The recent conviction of two former Vanderbilt football players, Brandon Vanderburg and Corey Batey, serves as an important example for the very poor defense of voluntary intoxication. In Pennsylvania, much like all other states, voluntary intoxication or a voluntary drugged condition is not a defense to a criminal charge. While in theory a criminal defense attorney would like to argue that intoxication negates the necessary mental element of intent (mens rea) courts have long held that this type of argument does not constitute a viable defense. See 18 Pa.C.S.§308. The intoxication defense is actually an insanity defense except that insanity is a viable argument where the defense can show, through expert testimony, a person’s mental state prevented them from forming the necessary intent to commit a crime.
Voluntary intoxication is only a defense in murder cases where the defense seeks to mitigate the degree of murder from first to the second degree. First degree murder involves deliberation or premeditation and so the defense argument is that the intoxicated state inhibited the ability to plan a murder. Deliberation or premeditation does not, however, require a certain amount of time and the law is very clear that it can be formed in a matter of seconds.
Defense attorneys in the Vanderbilt case argued that the player’s drunken state combined with their environment prevented them from forming the necessary mental intent to commit the rape. The jury, however, did not find this argument credible and convicted both men in less than three hours of deliberation after listening to twelve days of evidence and argument. It appears that that defense attorneys in this case attempted to argue that the alcohol, drugs, and environment created an idiosyncratic reaction on the defendants. Again, however, this is an extremely weak argument because a particular mental state, however unusual, which develops following the voluntary ingestion of alcohol and drugs is irrelevant. The prosecution in this case correctly brought to the jury’s attention that the defense’s argument was not based on any relevant scientific method process or research but the defense experts subjective belief. The defense’s expert attempted to assert a M’Naghten argument which says that the defendant suffered from a mental disease or defect at the time of the crime to prevent him from appreciating the nature of its wrongfulness.

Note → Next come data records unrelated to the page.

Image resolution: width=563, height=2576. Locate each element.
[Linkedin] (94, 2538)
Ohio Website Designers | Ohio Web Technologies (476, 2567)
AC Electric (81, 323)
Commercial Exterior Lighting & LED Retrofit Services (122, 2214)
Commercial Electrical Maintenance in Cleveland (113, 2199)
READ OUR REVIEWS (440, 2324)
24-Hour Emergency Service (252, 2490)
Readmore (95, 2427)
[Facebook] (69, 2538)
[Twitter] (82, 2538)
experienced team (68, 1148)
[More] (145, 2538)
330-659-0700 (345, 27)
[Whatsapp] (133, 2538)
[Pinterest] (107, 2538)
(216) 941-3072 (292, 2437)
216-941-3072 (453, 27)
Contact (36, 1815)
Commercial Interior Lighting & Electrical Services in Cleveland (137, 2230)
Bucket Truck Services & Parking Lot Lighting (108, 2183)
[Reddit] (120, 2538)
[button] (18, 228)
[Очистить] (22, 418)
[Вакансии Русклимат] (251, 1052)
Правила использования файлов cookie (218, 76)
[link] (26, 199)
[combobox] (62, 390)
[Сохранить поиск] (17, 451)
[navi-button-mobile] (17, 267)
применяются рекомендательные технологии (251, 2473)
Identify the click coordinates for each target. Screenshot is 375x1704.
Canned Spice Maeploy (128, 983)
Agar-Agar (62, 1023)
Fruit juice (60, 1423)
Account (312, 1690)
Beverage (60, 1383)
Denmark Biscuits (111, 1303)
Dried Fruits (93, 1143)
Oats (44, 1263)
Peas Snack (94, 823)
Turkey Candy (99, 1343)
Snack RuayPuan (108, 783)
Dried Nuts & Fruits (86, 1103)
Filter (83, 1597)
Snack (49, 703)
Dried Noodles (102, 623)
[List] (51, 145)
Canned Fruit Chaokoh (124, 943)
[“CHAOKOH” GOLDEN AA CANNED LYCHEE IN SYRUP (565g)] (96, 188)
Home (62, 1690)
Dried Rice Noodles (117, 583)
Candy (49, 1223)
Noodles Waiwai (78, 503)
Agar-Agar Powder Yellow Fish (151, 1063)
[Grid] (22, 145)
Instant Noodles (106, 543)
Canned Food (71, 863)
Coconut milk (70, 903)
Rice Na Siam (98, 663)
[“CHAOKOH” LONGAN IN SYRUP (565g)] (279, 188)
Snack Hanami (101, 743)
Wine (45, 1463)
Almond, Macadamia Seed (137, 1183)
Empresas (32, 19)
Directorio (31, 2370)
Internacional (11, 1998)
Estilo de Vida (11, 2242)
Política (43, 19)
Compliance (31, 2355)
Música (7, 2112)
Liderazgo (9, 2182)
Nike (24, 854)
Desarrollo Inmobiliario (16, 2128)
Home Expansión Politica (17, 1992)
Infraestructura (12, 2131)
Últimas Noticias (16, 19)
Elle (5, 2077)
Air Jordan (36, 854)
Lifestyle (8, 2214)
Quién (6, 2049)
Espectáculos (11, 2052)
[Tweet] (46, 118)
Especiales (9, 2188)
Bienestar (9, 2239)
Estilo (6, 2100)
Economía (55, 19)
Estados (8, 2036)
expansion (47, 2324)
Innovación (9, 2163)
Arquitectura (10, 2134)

M’Naghten is the generally accepted test for criminal insanity which is named for the case of Daniel M’Naghten who in 1843 attempted to assassinate England’s Prime Minister, Sir Robert Peel. M’Naghten was found not guilty at trial by reason of insanity. The rule states that a defendant can be found not guilty when the defense can establish that the defendant’s mental state at the time of the incident prevented him from recognizing the nature of his actions. All states including Pennsylvania and Tennessee, have codified this rule which requires the defense to establish proof of this mental state by a “preponderance of the evidence” which is much less than the amount of evidence needed to convict a person of a crime which is beyond a reasonable doubt.
In closing, it’s important to remember that a defense based on voluntary intoxication is weak. If you are charged with a crime and believe that your mental state caused you to commit it you must explain the circumstances of that state to your attorney so that he or she may properly investigate the viability of this argument with the assistance of a licensed professional.